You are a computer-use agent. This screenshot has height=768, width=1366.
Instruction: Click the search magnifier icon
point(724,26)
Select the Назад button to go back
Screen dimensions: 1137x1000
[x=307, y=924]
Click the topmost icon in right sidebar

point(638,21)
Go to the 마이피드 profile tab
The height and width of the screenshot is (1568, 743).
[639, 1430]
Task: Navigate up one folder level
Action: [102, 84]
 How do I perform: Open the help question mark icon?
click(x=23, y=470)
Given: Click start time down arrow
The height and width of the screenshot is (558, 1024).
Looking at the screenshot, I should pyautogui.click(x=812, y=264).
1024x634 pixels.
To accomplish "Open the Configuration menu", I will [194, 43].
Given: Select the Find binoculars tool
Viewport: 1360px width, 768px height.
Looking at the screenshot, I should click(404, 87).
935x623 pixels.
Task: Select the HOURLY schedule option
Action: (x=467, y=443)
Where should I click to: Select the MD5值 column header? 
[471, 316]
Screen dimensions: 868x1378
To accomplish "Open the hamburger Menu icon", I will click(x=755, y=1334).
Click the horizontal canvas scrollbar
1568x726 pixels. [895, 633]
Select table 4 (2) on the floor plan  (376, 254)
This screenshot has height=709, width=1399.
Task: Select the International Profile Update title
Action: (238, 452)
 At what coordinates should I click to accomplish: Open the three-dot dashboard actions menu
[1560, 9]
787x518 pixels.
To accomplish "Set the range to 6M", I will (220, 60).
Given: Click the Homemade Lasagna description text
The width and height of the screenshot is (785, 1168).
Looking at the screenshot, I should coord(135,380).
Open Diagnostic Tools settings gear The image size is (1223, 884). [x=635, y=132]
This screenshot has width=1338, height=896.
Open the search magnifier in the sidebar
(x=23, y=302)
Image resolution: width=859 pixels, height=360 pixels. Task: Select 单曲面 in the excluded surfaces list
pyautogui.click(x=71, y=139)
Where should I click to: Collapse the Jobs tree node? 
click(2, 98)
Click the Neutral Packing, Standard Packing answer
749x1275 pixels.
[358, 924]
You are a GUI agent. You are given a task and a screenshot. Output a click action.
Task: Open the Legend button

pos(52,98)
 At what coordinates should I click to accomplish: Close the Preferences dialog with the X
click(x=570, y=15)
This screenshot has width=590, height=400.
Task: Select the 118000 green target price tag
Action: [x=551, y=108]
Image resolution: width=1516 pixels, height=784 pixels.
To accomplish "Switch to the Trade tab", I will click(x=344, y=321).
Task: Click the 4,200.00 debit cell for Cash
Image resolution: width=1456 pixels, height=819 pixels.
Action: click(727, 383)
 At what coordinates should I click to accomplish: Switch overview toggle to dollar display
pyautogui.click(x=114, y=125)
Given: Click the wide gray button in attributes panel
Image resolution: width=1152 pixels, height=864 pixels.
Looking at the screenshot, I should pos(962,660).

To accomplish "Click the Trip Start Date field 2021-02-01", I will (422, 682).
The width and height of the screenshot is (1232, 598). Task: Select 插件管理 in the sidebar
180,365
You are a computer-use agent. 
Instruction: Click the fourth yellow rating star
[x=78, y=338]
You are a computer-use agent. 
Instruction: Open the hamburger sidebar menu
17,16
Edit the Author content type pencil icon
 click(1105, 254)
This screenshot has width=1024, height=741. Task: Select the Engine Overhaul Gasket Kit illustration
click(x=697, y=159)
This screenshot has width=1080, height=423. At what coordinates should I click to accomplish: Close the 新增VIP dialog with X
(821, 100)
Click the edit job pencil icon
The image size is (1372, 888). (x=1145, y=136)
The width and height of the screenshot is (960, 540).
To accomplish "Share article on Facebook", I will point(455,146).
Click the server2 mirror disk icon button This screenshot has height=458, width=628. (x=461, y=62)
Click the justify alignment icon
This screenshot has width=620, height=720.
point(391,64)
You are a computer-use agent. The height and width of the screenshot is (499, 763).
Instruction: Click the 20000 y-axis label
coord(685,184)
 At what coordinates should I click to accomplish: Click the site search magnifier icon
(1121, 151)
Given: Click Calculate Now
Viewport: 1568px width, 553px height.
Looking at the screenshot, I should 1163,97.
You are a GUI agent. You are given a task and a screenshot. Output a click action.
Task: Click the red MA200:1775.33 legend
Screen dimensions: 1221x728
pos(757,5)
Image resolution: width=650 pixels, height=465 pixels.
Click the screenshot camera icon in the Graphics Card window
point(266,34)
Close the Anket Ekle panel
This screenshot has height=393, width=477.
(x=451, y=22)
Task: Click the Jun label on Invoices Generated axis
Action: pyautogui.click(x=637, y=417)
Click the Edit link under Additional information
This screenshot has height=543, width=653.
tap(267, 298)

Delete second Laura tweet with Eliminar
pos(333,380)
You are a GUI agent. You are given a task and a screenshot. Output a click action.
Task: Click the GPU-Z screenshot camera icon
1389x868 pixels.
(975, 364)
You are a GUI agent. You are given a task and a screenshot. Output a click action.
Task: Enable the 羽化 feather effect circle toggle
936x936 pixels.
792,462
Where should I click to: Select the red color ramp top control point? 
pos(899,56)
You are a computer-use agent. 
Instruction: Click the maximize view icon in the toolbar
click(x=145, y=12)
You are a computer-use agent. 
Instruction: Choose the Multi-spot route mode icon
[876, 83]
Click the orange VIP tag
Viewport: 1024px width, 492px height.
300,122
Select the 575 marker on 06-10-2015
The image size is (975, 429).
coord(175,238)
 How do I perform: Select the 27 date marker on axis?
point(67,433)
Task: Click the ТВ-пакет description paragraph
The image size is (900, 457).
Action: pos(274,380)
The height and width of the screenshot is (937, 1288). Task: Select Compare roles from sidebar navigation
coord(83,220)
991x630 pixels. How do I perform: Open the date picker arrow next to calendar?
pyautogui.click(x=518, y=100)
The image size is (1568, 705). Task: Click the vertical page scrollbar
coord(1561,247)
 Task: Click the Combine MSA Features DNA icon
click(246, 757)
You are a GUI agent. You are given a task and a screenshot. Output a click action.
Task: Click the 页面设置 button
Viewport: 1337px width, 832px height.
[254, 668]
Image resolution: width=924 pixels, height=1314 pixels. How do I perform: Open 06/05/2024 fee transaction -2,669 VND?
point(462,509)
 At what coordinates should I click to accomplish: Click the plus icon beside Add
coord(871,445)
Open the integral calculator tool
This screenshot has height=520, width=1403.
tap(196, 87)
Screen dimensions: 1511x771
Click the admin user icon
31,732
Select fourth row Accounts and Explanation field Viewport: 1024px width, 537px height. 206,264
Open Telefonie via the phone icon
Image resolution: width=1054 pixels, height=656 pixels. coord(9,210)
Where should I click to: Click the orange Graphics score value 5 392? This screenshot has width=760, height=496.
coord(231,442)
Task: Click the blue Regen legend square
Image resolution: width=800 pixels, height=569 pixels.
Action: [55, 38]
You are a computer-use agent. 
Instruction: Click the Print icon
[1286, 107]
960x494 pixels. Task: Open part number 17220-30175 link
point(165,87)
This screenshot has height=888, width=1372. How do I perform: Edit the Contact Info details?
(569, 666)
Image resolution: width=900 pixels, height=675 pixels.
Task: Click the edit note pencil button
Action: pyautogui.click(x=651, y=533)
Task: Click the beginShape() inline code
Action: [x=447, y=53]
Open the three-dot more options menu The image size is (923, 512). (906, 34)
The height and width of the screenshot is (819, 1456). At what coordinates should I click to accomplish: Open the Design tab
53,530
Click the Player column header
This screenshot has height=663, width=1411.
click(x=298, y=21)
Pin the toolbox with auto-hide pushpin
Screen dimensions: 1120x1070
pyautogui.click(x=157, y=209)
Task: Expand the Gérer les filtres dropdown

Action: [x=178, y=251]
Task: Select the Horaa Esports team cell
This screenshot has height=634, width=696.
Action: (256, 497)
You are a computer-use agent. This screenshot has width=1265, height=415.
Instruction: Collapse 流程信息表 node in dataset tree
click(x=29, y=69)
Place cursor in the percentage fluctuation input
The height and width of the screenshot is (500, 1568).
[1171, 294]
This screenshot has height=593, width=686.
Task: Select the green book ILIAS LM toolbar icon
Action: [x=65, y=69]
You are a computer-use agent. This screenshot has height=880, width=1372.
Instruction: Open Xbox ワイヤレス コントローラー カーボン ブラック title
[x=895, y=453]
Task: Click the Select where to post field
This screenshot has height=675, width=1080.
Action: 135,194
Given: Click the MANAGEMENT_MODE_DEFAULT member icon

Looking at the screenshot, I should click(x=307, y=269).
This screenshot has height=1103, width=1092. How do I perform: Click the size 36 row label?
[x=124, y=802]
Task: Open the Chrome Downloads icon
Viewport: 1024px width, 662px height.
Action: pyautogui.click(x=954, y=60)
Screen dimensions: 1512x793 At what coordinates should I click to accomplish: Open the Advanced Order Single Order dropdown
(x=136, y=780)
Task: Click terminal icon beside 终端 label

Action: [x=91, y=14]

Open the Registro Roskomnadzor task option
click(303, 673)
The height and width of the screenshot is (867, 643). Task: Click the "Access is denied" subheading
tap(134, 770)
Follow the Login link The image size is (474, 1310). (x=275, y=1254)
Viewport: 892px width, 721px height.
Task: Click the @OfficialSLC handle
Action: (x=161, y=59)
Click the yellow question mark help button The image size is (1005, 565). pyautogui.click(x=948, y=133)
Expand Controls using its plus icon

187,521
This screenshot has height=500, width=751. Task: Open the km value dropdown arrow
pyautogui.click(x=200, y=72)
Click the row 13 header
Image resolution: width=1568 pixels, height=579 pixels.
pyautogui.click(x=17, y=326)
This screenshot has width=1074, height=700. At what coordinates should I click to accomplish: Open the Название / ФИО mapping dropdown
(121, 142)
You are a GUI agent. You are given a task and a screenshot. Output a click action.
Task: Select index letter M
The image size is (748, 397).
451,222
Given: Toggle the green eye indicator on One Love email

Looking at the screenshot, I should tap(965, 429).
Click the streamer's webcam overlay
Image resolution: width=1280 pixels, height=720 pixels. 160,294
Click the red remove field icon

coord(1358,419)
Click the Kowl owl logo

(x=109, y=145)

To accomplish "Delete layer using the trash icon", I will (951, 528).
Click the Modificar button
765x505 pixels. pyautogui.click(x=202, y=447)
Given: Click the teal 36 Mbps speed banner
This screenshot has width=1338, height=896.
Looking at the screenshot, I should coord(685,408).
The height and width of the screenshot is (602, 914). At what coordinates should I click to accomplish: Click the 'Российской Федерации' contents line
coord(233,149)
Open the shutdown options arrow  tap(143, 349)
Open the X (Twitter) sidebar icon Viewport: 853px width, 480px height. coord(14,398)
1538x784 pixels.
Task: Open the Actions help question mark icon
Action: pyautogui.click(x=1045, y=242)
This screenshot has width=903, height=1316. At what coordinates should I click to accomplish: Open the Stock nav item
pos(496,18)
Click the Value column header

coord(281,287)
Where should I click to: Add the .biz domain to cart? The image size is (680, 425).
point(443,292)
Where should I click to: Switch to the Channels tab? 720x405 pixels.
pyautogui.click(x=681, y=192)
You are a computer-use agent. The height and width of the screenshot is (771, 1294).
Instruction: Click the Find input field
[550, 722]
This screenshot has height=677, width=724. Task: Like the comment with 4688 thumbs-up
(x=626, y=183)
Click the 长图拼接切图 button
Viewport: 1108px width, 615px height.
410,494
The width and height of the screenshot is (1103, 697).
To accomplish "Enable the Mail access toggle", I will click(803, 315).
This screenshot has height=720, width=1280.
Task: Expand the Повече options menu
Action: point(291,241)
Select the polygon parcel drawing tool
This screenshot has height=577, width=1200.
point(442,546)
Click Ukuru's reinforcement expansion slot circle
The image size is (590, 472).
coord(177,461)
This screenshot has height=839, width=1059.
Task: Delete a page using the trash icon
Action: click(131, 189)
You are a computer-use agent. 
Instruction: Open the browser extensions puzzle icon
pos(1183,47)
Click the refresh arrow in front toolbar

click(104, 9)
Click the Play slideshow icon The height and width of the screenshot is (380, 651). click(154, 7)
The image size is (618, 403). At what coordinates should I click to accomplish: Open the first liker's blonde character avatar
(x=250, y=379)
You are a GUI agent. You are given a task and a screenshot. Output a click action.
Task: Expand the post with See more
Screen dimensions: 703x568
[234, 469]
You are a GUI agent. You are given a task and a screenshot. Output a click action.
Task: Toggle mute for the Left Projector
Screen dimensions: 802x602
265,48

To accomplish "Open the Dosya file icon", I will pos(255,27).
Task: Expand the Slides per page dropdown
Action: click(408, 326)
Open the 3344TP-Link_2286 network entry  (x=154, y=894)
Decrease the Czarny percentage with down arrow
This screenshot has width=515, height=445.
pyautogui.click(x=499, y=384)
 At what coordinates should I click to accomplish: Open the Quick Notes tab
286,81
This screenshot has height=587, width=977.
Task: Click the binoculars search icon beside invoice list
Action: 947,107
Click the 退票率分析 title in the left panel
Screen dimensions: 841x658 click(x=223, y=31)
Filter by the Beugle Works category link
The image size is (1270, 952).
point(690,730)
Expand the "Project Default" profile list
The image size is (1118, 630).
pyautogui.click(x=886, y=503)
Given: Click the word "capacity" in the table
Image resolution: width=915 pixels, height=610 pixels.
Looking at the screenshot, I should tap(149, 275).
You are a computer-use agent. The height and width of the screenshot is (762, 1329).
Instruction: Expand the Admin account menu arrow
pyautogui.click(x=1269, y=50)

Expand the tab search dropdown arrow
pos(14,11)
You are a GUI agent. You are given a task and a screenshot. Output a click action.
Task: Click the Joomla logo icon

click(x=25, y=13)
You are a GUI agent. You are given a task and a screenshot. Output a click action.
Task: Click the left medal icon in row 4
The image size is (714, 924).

────────

REQUIREMENT: Using the records above, gather all lines where the string "description" is present.

ANSWER TO THIS TASK:
Given: Click the Homemade Lasagna description text
Task: Click the ТВ-пакет description paragraph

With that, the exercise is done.